Congress keeps harping on the necessity to amend the Constitution supposedly because there’s a need to attract foreign businesspersons to invest in our country.
But is there really such a clamor from foreign investors? Where is the data, statistics, and research that say that foreign businesspersons would have come in droves to invest in our country, if not for the limitations in our Constitution?
The complaints of foreign businesspersons who refuse to invest in our country represent a variety of reasons but very little of them include restrictions in our Constitution, to my knowledge. Their major complaints are as follows: corruption; expensive electricity; slow internet; long-winding bureaucratic processes; inadequate seaports for big ships, and; lack of cheap inland transport for goods such as trains. How will a constitutional change solve these complaints? Will public officials become honest if the Constitution is amended? Will electricity become cheap and internet become fast, if there’s Charter change (Cha-cha)?
What then are the reasons why Congress is eager to amend the Constitution? There’s an old reason and a new reason. The old reason is the same motivation that has impelled virtually every president we’ve had—Fidel Ramos, Joseph Estrada, Gloria Macapagal Arroyo, Rodrigo Duterte, and Ferdinand Marcos Jr. (except Benigno Aquino III)—to support Cha-cha. It’s pure and simple addiction to power. Virtually everyone who has occupied Malacañang has attempted to extend his/or her hold or influence on power.
There are telltale signs that congresspersons are up to no good in proposing Cha-cha at this time. They’re hiding under the skirt of people’s initiative to push for Cha-cha, when in truth it’s really congresspersons who are behind the move. Why hide and mislead the people if you have genuine motives? Public funds are unlawfully being used to push for Cha-cha. People are being made to sign on to an amendment proposal that’s not explained to them and understood by them.
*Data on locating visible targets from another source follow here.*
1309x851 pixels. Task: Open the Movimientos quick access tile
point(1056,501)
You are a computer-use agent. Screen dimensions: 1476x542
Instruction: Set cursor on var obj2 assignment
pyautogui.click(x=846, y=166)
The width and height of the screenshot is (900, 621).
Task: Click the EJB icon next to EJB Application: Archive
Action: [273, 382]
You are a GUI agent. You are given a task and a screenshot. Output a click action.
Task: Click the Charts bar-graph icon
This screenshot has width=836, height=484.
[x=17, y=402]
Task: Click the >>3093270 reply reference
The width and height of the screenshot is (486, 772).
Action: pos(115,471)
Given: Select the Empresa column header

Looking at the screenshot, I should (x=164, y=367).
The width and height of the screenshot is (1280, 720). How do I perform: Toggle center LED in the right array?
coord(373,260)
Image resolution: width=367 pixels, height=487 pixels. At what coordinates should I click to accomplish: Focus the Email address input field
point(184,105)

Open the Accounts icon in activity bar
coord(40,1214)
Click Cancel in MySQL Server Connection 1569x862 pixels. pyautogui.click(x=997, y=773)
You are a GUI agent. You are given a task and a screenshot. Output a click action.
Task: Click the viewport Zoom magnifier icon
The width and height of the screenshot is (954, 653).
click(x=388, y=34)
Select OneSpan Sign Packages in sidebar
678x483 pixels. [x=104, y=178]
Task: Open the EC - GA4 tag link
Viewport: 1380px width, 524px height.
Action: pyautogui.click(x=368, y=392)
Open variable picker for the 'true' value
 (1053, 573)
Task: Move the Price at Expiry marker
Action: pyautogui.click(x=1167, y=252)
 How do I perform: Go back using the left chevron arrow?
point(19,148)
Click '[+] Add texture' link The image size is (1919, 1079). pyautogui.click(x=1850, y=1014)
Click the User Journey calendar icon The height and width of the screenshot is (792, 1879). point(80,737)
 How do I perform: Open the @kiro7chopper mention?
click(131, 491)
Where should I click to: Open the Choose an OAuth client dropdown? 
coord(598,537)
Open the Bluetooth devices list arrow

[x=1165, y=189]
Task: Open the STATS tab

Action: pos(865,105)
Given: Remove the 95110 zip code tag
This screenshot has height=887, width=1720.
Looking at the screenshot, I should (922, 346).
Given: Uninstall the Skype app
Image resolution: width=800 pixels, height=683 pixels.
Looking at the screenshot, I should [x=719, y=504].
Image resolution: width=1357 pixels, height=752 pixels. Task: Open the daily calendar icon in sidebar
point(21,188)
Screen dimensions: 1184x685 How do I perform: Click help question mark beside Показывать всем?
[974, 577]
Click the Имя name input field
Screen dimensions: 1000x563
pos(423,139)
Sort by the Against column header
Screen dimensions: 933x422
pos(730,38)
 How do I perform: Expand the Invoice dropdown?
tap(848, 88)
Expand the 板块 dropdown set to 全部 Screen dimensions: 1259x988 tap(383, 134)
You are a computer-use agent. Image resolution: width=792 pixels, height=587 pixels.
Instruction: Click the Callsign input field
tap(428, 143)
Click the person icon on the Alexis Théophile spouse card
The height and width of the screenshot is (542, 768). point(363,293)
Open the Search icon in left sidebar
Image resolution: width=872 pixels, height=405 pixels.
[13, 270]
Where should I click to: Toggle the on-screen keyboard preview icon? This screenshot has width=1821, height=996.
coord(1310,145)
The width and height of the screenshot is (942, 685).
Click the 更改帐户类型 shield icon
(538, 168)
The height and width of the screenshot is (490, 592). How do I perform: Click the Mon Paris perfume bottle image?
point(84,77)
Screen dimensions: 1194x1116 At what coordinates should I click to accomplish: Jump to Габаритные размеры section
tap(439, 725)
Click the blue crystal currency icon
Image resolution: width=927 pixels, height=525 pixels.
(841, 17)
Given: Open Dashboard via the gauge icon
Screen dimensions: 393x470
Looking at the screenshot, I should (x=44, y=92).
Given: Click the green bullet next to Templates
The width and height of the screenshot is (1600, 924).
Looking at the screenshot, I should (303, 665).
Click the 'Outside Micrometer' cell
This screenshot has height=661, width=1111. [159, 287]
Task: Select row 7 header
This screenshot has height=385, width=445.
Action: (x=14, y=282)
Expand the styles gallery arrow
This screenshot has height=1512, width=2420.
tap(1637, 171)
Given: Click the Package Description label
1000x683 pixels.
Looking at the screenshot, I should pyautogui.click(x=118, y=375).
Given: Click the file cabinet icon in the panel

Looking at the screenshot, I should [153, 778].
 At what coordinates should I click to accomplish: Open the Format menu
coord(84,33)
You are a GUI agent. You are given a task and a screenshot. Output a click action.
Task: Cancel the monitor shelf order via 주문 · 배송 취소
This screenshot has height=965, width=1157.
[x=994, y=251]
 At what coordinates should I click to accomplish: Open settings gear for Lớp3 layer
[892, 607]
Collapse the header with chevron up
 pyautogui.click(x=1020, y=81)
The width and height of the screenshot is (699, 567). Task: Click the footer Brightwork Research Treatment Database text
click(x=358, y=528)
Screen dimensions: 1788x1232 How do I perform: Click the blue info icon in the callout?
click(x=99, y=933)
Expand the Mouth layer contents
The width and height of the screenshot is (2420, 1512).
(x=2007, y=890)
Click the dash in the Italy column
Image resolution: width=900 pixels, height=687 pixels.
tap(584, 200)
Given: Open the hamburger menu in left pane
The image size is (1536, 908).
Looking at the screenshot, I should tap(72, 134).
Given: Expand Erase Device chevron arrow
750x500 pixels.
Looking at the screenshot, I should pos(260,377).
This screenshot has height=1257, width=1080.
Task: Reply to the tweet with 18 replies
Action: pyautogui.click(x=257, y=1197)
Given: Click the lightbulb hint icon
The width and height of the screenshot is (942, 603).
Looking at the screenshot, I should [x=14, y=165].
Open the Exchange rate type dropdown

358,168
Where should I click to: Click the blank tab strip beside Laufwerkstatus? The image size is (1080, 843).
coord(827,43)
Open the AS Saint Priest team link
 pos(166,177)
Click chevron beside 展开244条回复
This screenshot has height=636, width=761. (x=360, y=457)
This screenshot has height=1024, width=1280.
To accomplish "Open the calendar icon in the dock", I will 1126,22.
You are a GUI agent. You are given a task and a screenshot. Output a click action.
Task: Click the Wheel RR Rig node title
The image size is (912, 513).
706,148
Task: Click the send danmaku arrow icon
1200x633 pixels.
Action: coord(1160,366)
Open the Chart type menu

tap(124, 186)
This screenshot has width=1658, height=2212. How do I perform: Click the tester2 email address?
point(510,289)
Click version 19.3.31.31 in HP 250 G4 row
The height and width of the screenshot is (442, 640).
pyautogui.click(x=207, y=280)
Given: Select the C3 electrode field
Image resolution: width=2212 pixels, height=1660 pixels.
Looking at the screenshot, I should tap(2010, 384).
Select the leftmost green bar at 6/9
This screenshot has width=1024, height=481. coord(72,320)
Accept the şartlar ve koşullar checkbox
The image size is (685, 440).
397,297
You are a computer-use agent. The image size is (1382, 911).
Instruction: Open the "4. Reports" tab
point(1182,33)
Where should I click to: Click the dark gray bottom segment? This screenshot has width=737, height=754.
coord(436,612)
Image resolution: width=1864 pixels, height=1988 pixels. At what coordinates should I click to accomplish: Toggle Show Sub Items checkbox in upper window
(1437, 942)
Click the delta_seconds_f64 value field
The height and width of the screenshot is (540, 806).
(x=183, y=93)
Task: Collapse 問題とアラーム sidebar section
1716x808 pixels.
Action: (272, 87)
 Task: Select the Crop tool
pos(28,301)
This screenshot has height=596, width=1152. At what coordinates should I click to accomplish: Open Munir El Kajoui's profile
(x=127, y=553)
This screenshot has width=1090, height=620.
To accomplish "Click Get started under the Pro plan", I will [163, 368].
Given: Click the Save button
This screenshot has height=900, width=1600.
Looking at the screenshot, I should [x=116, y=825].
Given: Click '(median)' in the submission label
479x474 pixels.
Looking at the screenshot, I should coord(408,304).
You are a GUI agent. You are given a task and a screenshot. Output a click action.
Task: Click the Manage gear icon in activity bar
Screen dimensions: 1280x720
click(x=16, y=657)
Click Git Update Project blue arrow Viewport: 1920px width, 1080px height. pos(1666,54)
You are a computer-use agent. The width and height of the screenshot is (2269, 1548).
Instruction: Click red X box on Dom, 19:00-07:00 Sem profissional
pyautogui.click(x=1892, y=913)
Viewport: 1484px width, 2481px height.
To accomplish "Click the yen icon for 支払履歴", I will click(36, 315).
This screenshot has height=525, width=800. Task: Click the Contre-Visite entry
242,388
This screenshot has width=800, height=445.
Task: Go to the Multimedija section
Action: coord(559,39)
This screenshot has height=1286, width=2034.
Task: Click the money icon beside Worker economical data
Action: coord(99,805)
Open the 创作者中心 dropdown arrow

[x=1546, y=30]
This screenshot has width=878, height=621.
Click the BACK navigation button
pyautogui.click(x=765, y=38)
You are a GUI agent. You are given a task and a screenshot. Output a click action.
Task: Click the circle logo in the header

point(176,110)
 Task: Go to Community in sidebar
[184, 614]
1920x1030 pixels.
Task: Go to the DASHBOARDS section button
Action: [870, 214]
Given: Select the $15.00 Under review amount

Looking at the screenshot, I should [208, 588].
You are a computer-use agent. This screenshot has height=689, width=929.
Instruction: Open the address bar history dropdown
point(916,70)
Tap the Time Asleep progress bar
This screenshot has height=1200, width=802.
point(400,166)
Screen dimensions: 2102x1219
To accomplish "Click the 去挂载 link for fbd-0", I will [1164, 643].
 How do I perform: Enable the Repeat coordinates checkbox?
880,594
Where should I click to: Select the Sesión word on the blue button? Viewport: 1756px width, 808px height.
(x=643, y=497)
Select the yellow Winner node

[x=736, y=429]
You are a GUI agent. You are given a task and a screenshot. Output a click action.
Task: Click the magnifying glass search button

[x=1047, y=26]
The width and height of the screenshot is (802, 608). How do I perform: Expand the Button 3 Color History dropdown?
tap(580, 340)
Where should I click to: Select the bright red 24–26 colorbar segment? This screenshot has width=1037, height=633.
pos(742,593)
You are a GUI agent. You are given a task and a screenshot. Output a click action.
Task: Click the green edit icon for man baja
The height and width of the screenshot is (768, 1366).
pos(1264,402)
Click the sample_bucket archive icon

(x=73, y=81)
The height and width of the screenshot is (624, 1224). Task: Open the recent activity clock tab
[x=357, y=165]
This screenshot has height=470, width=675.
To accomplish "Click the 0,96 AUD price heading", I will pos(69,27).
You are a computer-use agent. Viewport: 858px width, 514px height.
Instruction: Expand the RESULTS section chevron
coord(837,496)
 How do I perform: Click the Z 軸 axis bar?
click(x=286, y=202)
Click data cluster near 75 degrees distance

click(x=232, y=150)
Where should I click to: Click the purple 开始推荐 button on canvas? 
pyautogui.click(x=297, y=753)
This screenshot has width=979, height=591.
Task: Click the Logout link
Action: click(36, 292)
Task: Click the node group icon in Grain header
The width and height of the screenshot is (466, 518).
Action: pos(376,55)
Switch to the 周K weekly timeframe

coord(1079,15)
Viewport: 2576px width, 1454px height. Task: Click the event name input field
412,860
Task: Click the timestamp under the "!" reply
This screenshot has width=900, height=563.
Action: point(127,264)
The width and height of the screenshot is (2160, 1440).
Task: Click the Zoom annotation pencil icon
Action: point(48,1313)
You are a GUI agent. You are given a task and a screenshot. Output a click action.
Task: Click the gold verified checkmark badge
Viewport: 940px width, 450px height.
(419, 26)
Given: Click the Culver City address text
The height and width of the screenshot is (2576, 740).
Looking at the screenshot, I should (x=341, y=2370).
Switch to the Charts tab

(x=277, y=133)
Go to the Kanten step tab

The biggest proof that the amendments being pushed by the House of Representatives is nothing but a brazen grab for power, is shown by the proposed amendment itself. I’ve seen a copy of the documents being circulated for people’s initiative signatures, and the proposed amendment to Article XVII, Section 1 of the Constitution is this: “Any amendment to, or revision of, this Constitution may be proposed by: (1) The Congress, upon a vote of three-fourths of all its members, VOTING JOINTLY, AT THE CALL OF THE SENATE PRESIDENT OR THE SPEAKER OF THE HOUSE OF REPRESENTATIVES.”
The proposed amendment is blatantly meant to strip the Senate of its powers to have its coequal say on any constitutional amendment. If the amendment is approved, the number of senators (24) will only be added to the number of congresspersons (315), and the combined votes will be totaled to determine if the required three-fourths vote is met. This is opposite to the more sensible provision of the current Constitution which requires three-fourths vote of both the Senate and the House, voting separately.
The proposed amendment amounts to a brazen coup d’ etat being attempted by the House to render the Senate powerless in Cha-cha initiatives. It’s also an attempt by the House to bypass the Supreme Court from exercising its judicial powers to interpret the provisions of the current Constitution—on whether the Senate and the House should vote jointly or separately—because the proposed amendment will already supply the interpretation.
It’s further obvious that the current constitutional amendment being pushed is merely STAGE ONE. There’s going to be a STAGE TWO where the House—with its new monopoly of power to initiate Cha-cha—will then propose any constitutional amendment completely at its whim. Once the House pries open the door to Cha-cha, there will be no stopping congresspersons from proposing even a completely new Constitution.
On the other hand, the new reason for the push for Cha-cha is peculiar to the Marcos administration. The 1987 Constitution represents an enduring symbol of the ouster from power of the Marcoses. Our fundamental law is replete with provisions that embody the people’s rejection of everything that the Marcos family stood for under the Marcos dictatorship. If the Marcoses are able to usher in a new Constitution replacing the current one which is an Aquino legacy, it will etch in stone the triumphal return of the Marcoses. The Constitution can be completely overhauled so that the fundamental law that rules over the land will thenceforth be a Marcos constitution.
There may be a time when we need to amend our Constitution. But now is the wrong time. We have leaders with the wrong motives, and we have people who will vote for the wrong reasons.